Catfish
Takes a Walk
"Dear
Danny," the letter began, "I'll be coming home in just a week,
now. And I have a surprise for you."
Mr. Burcaster had been away in Asia on a business trip for
several months. The week seemed to drag along, but at last
Danny's father was home.
"And
here's the surprise," Mr. Burcaster said, unwrapping a big
package. There, in a tank, two fish were swimming. They looked
like catfish, but they were a creamy white.
"Say,
those are cool. What are they?" Danny asked.
"They're
catfish -- but a special kind." Danny's father lifted one
of the catfish out of the tank and placed it on the floor.
"Don't
do that, Dad," Danny shouted. "It's gonna die!"
But the catfish did not seem to mind being out of the water.
It wriggled and flopped across the floor, using its front
fins to help it along.
"This
is a walking catfish," Mr. Burcaster said. "He can breathe
air."
Danny had fun playing with his walking catfish. But soon they
grew too large for the tank. Danny put them into the fish
pond in back of the house.
Each day Danny went out to the pond to feed the fish. He sprinkled
bread crumbs into the water. Minnows and goldfish swam up
to the surface to snap at the bread crumbs. So did the two
white catfish.
After a while, Danny noticed that there weren't as many minnows
and goldfish as there used to be. As the weeks went by, there
were fewer and fewer. But the two catfish were always there.
Then one day there were no more small fish. And the next day
the catfish were gone, too. "What happened to them, Dad?"
Danny asked.
"Well,"
said Mr. Burcaster, "I guess the catfish ate the smaller fish.
And the catfish -- maybe they took a walk."
Sure enough, a few months later Danny got a phone call from
his cousin, Billy Joe. "Remember those catfish of yours?"
Billy Joe began. "Well, there's some just like them over by
Jones Creek."
Danny raced over to Jones Creek on his bike to get a look
at the catfish. He saw them all right -- dozens of them.

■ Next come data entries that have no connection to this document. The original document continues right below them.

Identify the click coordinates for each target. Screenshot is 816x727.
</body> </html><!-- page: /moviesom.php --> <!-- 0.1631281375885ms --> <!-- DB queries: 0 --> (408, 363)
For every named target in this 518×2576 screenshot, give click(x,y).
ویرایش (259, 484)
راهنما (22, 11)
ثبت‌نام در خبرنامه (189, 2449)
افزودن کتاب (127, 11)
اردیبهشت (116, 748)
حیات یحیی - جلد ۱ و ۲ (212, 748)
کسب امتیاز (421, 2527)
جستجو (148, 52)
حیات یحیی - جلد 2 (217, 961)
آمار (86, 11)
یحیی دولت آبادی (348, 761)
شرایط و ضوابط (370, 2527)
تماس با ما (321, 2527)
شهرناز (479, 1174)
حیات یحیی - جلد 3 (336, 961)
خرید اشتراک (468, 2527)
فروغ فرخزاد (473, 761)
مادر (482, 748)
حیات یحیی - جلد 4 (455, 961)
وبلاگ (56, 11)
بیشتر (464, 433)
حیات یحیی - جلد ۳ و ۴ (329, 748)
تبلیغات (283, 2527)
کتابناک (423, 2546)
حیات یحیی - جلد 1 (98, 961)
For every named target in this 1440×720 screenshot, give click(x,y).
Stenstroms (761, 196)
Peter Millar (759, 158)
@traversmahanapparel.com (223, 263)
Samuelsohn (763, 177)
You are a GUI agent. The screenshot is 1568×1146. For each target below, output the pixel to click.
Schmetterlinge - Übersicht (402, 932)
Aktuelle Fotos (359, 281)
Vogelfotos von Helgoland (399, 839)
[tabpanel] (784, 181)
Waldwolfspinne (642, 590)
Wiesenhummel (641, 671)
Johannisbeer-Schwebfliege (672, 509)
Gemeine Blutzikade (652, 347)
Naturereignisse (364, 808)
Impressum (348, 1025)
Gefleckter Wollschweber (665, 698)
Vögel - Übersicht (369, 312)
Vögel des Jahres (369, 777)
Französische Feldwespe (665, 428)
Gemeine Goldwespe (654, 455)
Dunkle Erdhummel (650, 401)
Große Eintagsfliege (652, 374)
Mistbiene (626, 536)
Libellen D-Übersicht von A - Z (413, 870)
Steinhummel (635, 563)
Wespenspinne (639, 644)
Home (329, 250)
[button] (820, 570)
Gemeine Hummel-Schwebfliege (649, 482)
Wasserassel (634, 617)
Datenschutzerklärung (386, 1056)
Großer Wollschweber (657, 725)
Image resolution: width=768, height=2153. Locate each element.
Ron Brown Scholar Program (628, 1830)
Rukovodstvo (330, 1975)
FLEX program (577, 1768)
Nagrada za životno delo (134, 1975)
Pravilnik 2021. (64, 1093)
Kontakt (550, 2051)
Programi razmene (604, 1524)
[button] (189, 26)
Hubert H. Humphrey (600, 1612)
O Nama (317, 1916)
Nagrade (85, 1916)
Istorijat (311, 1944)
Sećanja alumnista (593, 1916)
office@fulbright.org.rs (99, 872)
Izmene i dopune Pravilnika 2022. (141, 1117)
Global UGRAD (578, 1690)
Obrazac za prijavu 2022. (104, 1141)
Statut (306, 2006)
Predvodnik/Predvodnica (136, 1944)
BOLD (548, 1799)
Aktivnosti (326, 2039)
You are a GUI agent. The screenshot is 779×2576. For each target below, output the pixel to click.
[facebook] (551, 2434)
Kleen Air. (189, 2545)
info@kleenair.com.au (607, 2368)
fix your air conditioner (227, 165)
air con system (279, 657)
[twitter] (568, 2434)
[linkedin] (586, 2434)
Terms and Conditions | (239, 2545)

Soon people all over the county were talking about the strange
white catfish that were popping up everywhere. People spotted
them in ponds and streams. They even saw catfish walking along
the roads. Wherever the catfish went, other fish disappeared.
When there was nothing more to eat in a pond, the catfish
just hopped out and walked away.
Soon the catfish invasion was on the radio and in the local
papers. County officials were calling it an emergency. The
new catfish were easy to catch and good to eat, but new catfish
were being born all the time and spreading everywhere. And
people missed the trout and bass and other fish they used
to catch.
Danny felt terrible. It was all his fault. Then his father
came back from another business trip. This time he had been
in South America. "Now look what I've brought you," he said.
"Are
they snails?" Danny asked.
"No,
they're hermit crabs," Mr. Burcaster explained. "They live
in empty snail shells. And they carry the shells around with
them wherever they go. You'll have fun watching them change
shells as they grow. Here, I've brought you a supply of bigger
shells."
Danny put the hermit crabs into his pond. They grew quickly
and changed to new shells. Then they had babies. Soon there
were hundreds of them. Then one day a pair of walking catfish
flopped into the pond and laid eggs.
"Hey,
Dad, look at this!" Danny called. The hermit crabs were eating
the catfish eggs.
"Maybe
this is the answer," said Mr. Burcaster. So Danny and his
cousin Billy Joe rode around the county on their bikes, dropping
hermit crabs into ponds and streams.
Sure enough, in the months that followed, there were fewer
and fewer walking catfish in the county.
But then the local paper had an article about a new problem:
a strange new crab was eating up the vegetables in fields
and gardens.
As Mr. Burcaster was leaving for a trip to Africa, Danny said,
"This time, Dad, bring me back something that eats crabs."